Q.「将棋入門ドリル」誕生のきっかけを教えてください。
「NEWスタディ将棋」からお付き合いしている日本将棋連盟さんから、「将棋のドリルが作れないか?」とお話をいただいたのが始まりです。検討するなかで、既にある入門書は、「わからせよう」とするものが多く、子どもが「ラクラクできる」と実感できるものが少ないことを感じました。そこに、「できた!」という経験を積み重ねることで「わかる」ようになる、くもん出版が長年培ってきたドリル制作のノウハウを生かせばユニークなものができるはずと確信しました。
Q.ドリルはどのように作られたのですか?

==========

## 課題
1) 将棋入門ドリルのインタビューについて、次の問いに答えてください。
(a) ドリル作りの話を持ちかけたのはどこですか。
(b) 既存の入門書について、どのような点を感じたと述べられていますか。
(c) ユニークなものができると確信した根拠として、何を生かすことが挙げられていますか。
2) 将棋入門ドリルのインタビューの続きを、最後の質問に答える形で書き進めてください。

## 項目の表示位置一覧
==========

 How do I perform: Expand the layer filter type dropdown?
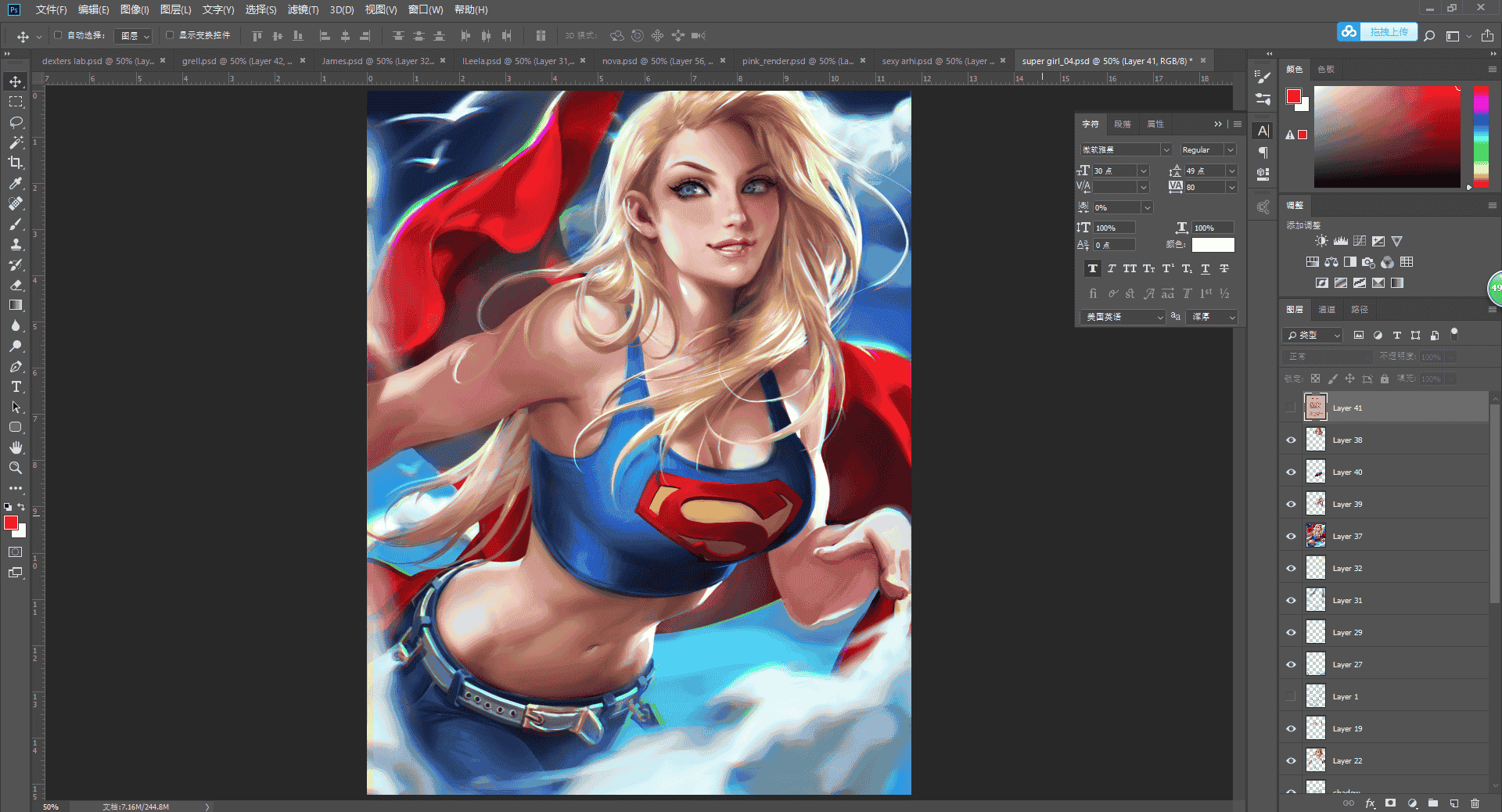coord(1313,335)
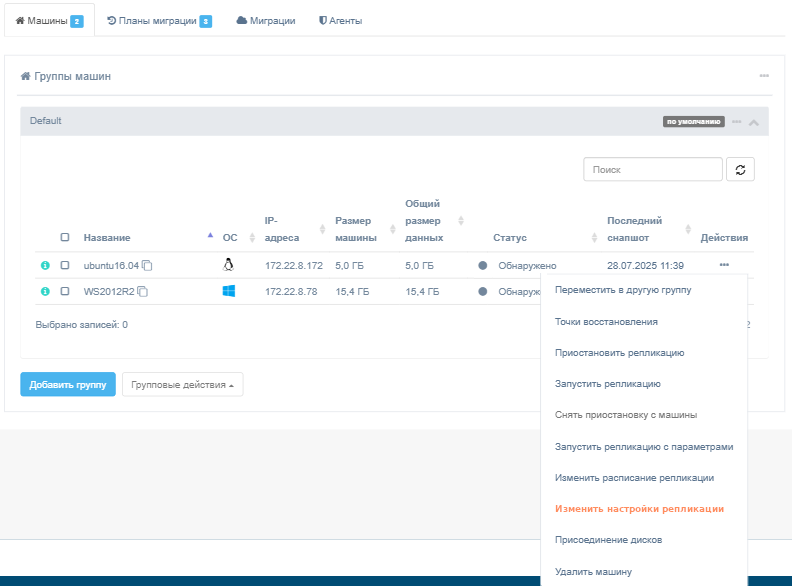Click the refresh icon next to search
The height and width of the screenshot is (586, 792).
[740, 169]
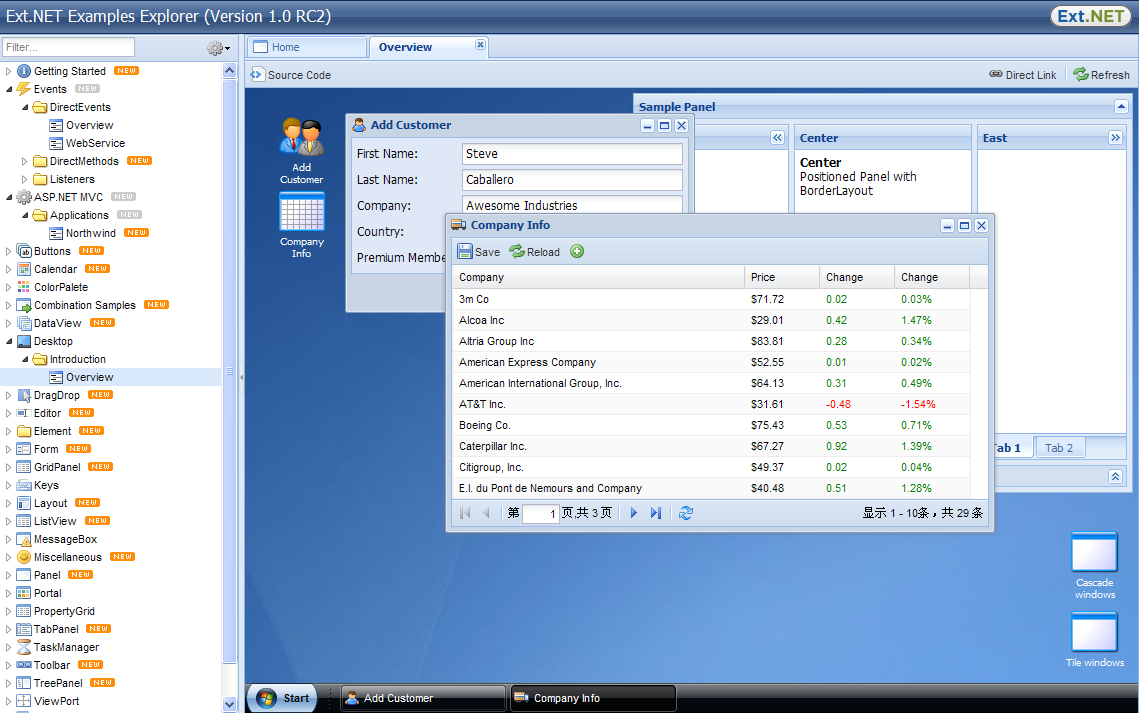The image size is (1139, 713).
Task: Click the First Name input field
Action: (x=572, y=154)
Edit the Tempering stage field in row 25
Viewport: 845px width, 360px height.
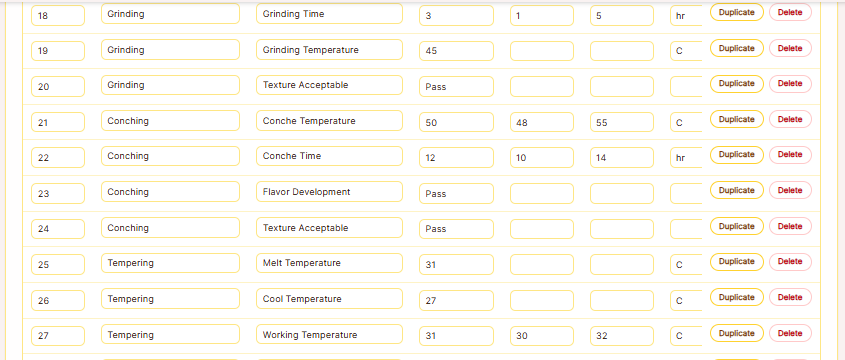(x=170, y=263)
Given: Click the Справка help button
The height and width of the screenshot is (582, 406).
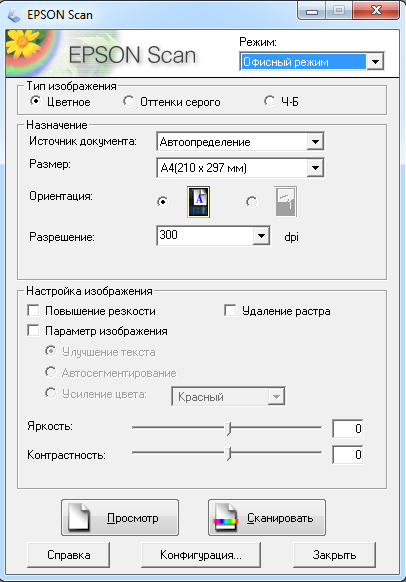Looking at the screenshot, I should (x=69, y=555).
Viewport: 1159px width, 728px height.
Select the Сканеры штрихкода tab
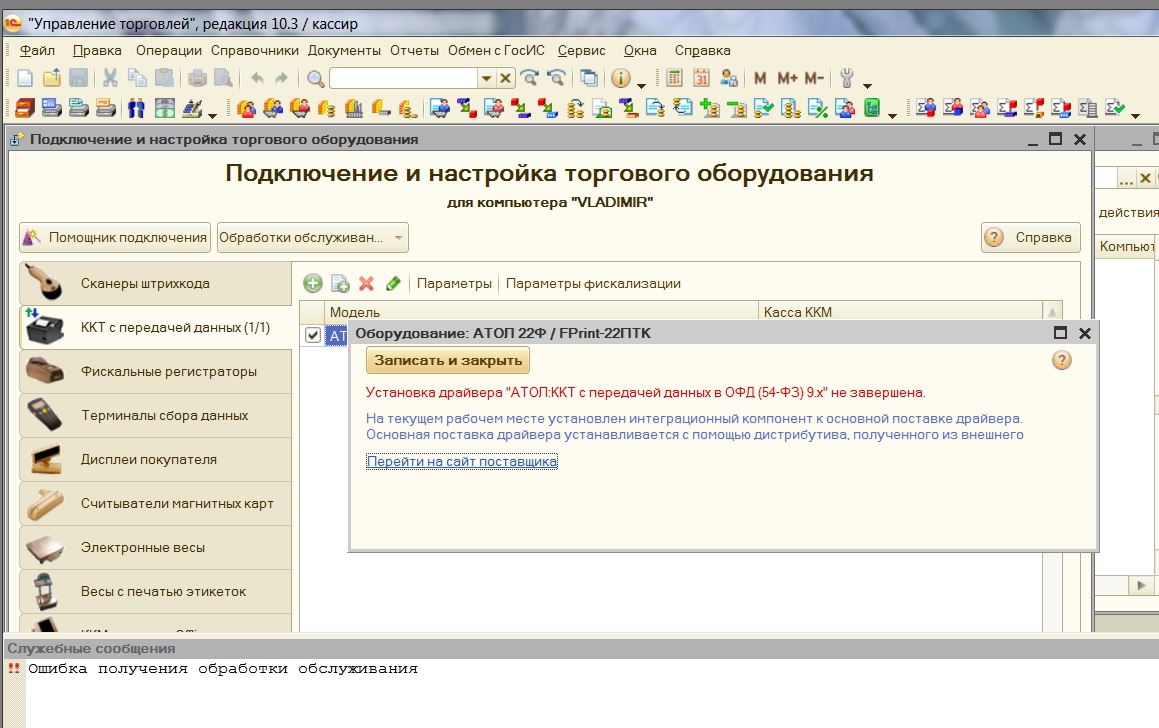click(x=155, y=284)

==========

## 解答
1)
(a) 「NEWスタディ将棋」から付き合いのある日本将棋連盟です。
(b) 「わからせよう」とするものが多く、子どもが「ラクラクできる」と実感できるものが少ないという点です。
(c) 「できた!」という経験を積み重ねることで「わかる」ようになる、くもん出版が長年培ってきたドリル制作のノウハウです。

2)
日本将棋連盟公式ドリル、ということで、監修者の羽生善治さんをはじめ、連盟の多くの方々からご指導・ご協力をいただきました。私は、将棋の素人なので、このドリルを実際に学習する初心者、というスタンスで編集にあたりました。私がスラスラできないものは「ダメ」と、問題を作成するスタッフに原稿を差し戻したことが何度もあります。連盟からもきびしい指摘をたくさんいただき、それらをいっしょに解決しながら納得いくものに仕上げていきました。途中とほうにくれてしまうことも何度かありましたが(笑)。今では連盟の多くの将棋教室でご活用いただいているようです。
Q.こだわったことはありますか?
対象読者として、だいたい小学校中学年くらいを意識して作りましたが、どの年代の方が学習されるかわからないこともあり、答えを文字で書かせる問題はできるだけさけました。そのためか、幼児のお子さまが使ってくださる例も多く見受けられます。また一般的な書籍では、駒は平面で描かれるのが普通ですが、このドリルでは、実際に盤面と向きあっているような臨場感を味わってもらうため、すべての駒を立体的にしました。
Q.このドリルを使われる方にメッセージをお願いします。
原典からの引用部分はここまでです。